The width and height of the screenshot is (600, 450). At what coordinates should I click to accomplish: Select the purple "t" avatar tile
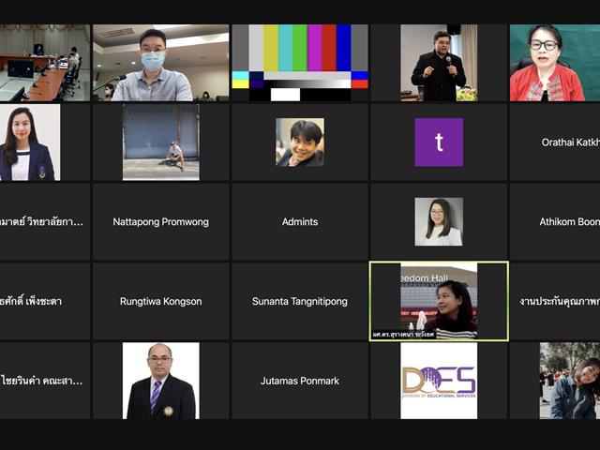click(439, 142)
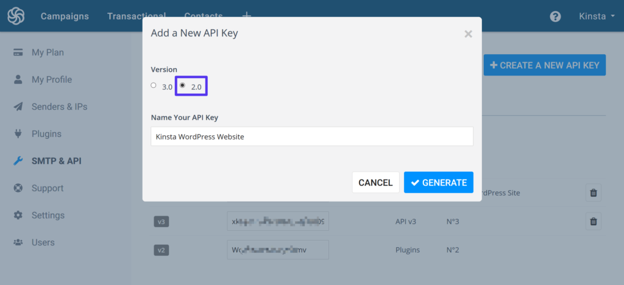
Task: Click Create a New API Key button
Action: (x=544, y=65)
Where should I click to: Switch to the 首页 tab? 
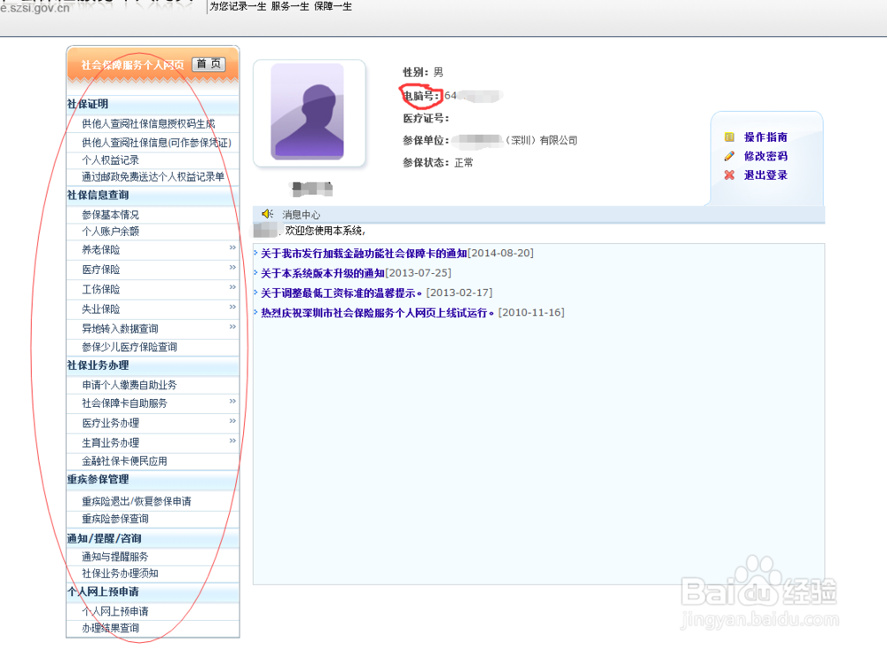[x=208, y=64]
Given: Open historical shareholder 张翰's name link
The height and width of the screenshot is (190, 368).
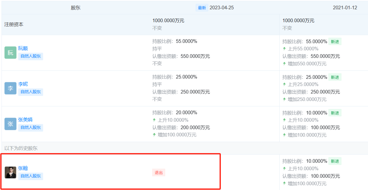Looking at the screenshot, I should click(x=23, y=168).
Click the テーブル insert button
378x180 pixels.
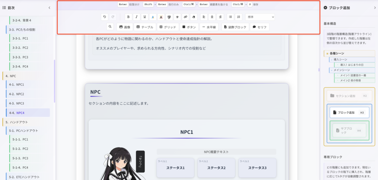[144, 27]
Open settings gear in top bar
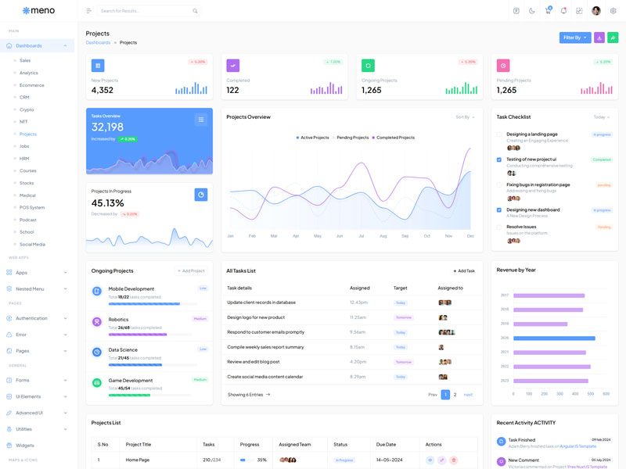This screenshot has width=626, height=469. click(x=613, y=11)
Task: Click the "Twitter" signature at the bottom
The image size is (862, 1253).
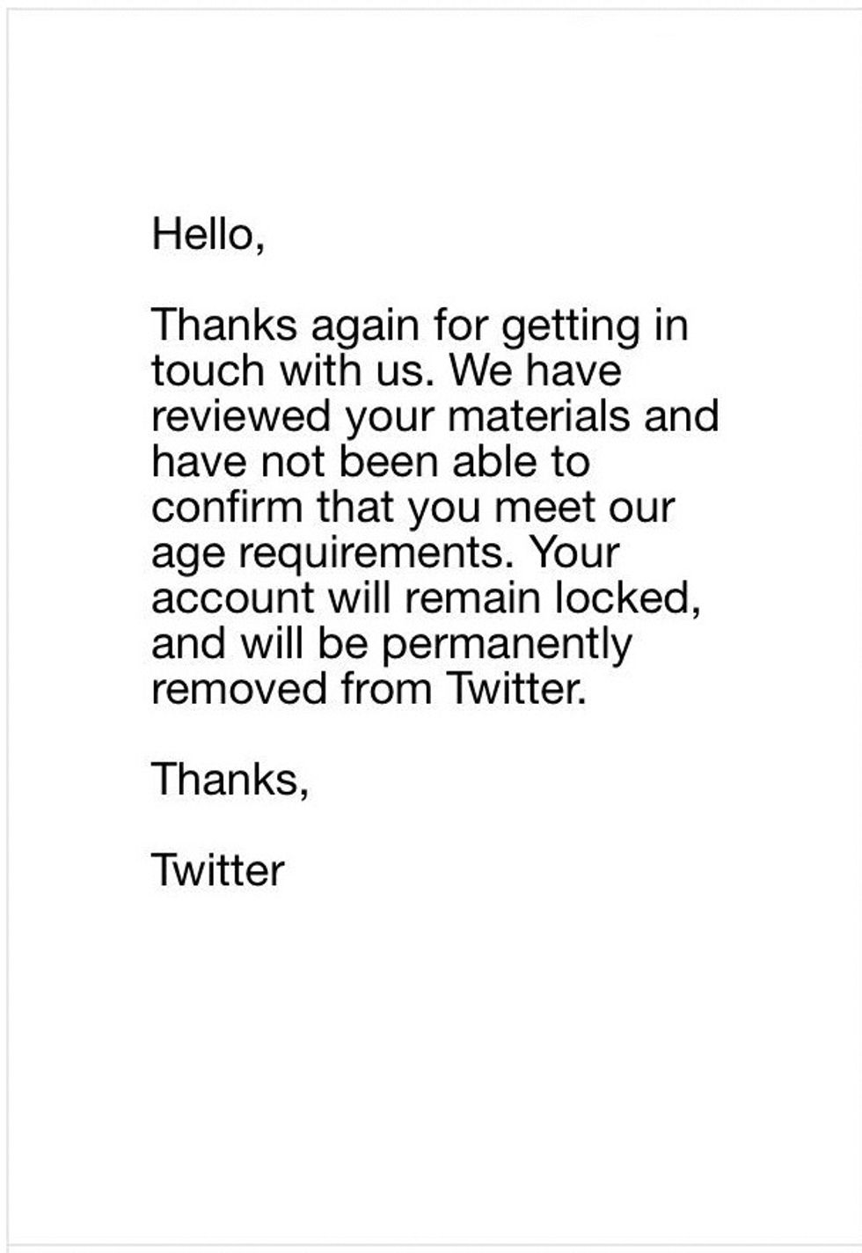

--------------------

▶ _TASK BRIEF_
Reproduce each line above precisely, with no pictures.

▶ _PROBLEM SOLUTION_
The width and height of the screenshot is (600, 450). At what coordinates should I click to accomplish: Select the purple "t" avatar tile
click(439, 142)
Task: Click Create a New API Key button
Action: (x=544, y=65)
Where should I click to: Switch to the 首页 tab? 
[x=208, y=64]
Given: Open historical shareholder 张翰's name link
The height and width of the screenshot is (190, 368).
Looking at the screenshot, I should click(x=23, y=168).
Click the テーブル insert button
378x180 pixels.
[144, 27]
Open settings gear in top bar
This screenshot has width=626, height=469. click(x=613, y=11)
Task: Click the "Twitter" signature at the bottom
The image size is (862, 1253).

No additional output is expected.